I never expected to have a good boss. I’d kissed that notion goodbye after my first go at a waged job, fourteen and working at a corporate sneaker chain store in the mall for a 30-something man named Bilal. Every so often, he’d remark about my clothes, my “cute freckles” and how I was “gonna start some R. Kelly shit up in here.” I got looser-fitting khakis and avoided his presence. The worker’s break room had a yellowed poster with a 1-800 hotline for employees who experienced sexual harassment, half-hidden behind a mop and coat hanger. It never occurred to me to call.
On my birthday, my friends surprised me at work with a Victoria’s Secret bag and some cupcakes. The store had a policy of checking employees upon leaving the store. After we closed up, Bilal told me to show him the contents of the pink-and-white striped bag. He pawed through the lace and periwinkle silk and gave me a stare.
I stopped going to work. My dad noticed and told me it wasn’t a good look to quit so fast. I told him the manager was an asshole and the money was shit. He replied, “You’ll never find a good boss or an easy way to make money.

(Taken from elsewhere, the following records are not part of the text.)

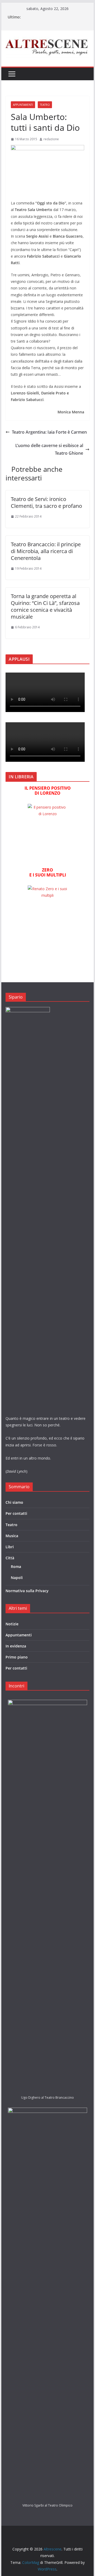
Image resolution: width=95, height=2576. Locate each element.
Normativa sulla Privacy (27, 1590)
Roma (16, 1566)
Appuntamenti (23, 105)
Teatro (45, 105)
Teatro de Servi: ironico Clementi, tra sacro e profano (46, 502)
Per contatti (16, 1513)
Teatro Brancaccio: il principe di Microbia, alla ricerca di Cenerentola (46, 551)
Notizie (12, 1623)
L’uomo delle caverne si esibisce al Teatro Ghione (49, 449)
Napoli (17, 1577)
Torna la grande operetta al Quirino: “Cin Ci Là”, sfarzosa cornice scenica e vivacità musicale (45, 606)
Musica (12, 1535)
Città (10, 1557)
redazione (51, 139)
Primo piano (17, 1657)
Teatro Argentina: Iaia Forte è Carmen (49, 432)
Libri (10, 1546)
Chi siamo (14, 1502)
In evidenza (16, 1645)
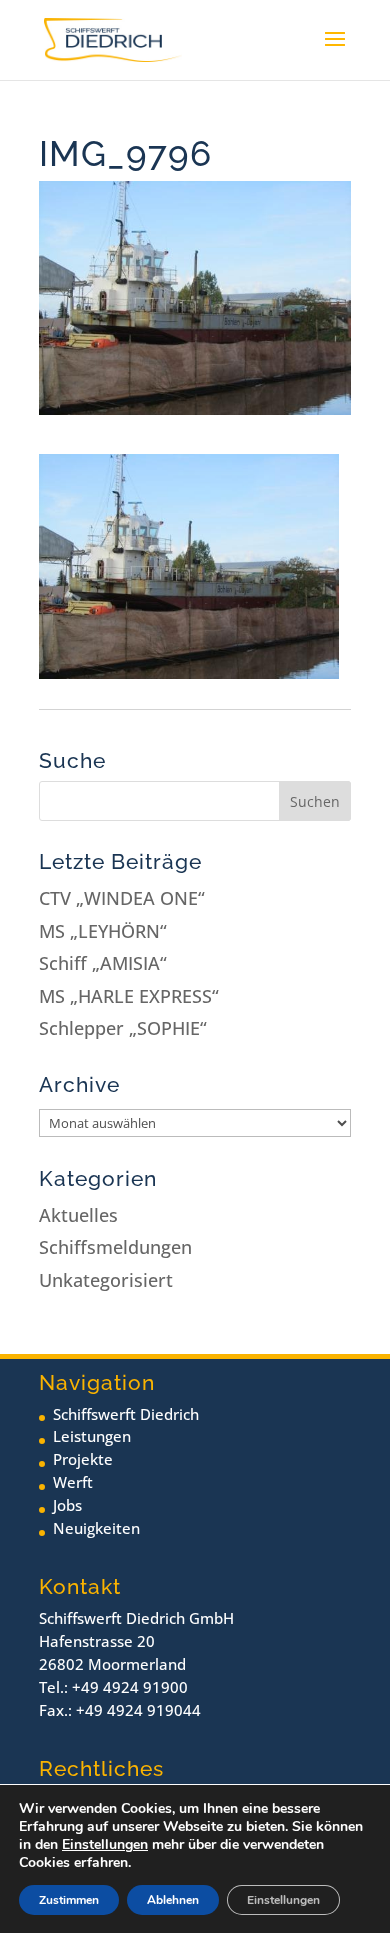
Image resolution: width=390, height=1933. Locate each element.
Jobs (67, 1505)
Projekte (83, 1459)
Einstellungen (105, 1845)
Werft (73, 1482)
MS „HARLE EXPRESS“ (129, 996)
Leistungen (92, 1436)
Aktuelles (78, 1215)
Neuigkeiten (96, 1528)
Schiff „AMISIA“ (103, 963)
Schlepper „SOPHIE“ (123, 1028)
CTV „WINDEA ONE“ (122, 898)
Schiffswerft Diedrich (126, 1414)
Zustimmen (69, 1900)
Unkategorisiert (106, 1280)
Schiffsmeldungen (115, 1247)
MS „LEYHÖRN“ (103, 931)
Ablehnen (173, 1900)
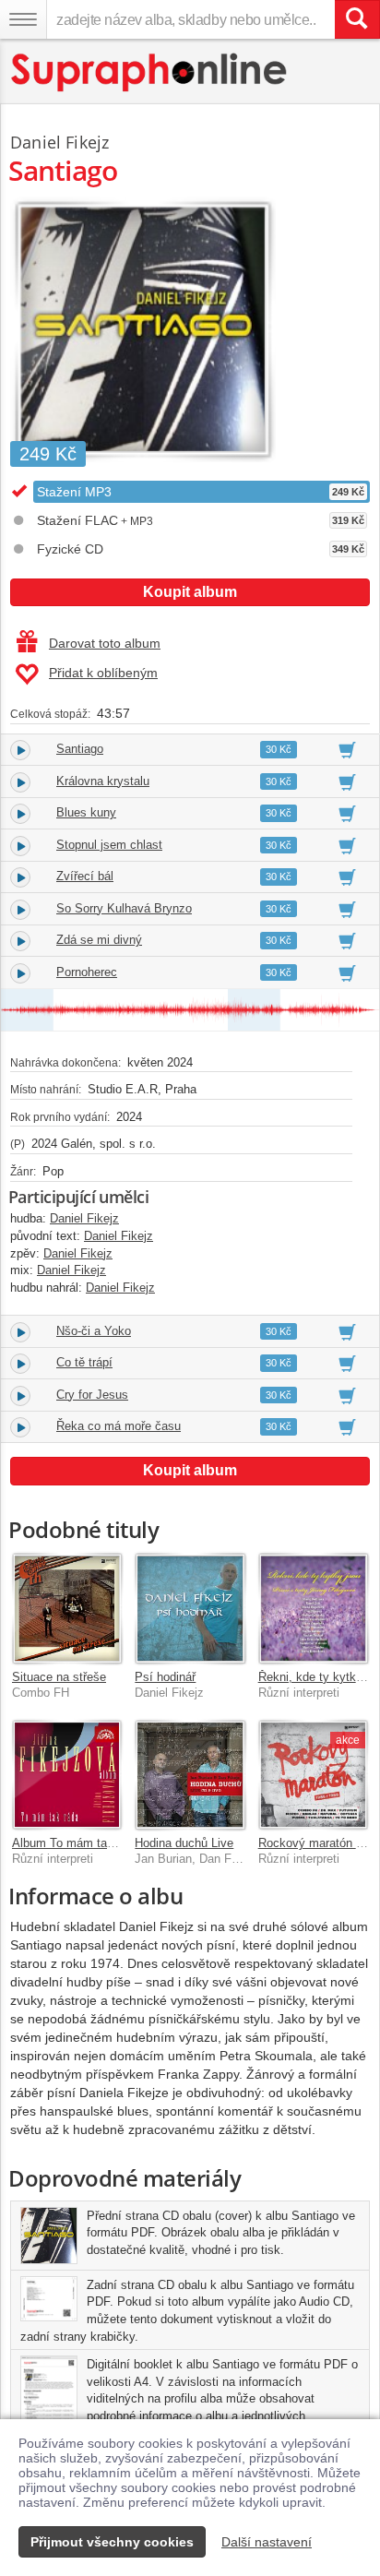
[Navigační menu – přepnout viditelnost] (23, 19)
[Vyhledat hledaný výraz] (357, 19)
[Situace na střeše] (67, 1607)
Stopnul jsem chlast (109, 845)
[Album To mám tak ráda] (67, 1774)
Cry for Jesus (92, 1394)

Now, about two years into working as a nurse, I know that persistent shaming and the internalization of sexist norms are entirely operative in nursing. Emotionally and physically brutal conditions are predominant and enforced by healthcare organizations and management.
Constantly creating new management positions (what the hell does that one do?), executive bonuses, branding and marketing, and monopolistic mergers, the mammoth hospitals systematically employ a skeletal nursing staff that is–surprise, surprise–more immigrant, of color, and feminized than almost any other sector. With barely enough staff, sicker patients, and more and more demands, we get beat up, experience more occupational trauma, back injuries, and daily sexual harassment than other industry. The demure bend in Florence Nightingale’s nape on that poster in Abdul’s office was not a suggestion, but a mandate.
In a #MeToo era, it’s far from shocking that we’re expected to put up with this shit, but still not okay.
When people ask what I do for a living and I answer tersely, “Nurse,” one of my top ten most-irritating reactions is, “Oh! Nurses are angels!” The yoke around my neck cinches even tighter, and I usually lash out with, “Most of us are pretty mean, creeping towards evil. And nine times out of ten, we’re prolonging suffering.” Trying to piece together those protective walls.
*Some names and details have been altered.
Kyu Nam is a nurse in New York City. Her interests include debasing management, usurping the labor bureaucracy, and creating a new world order.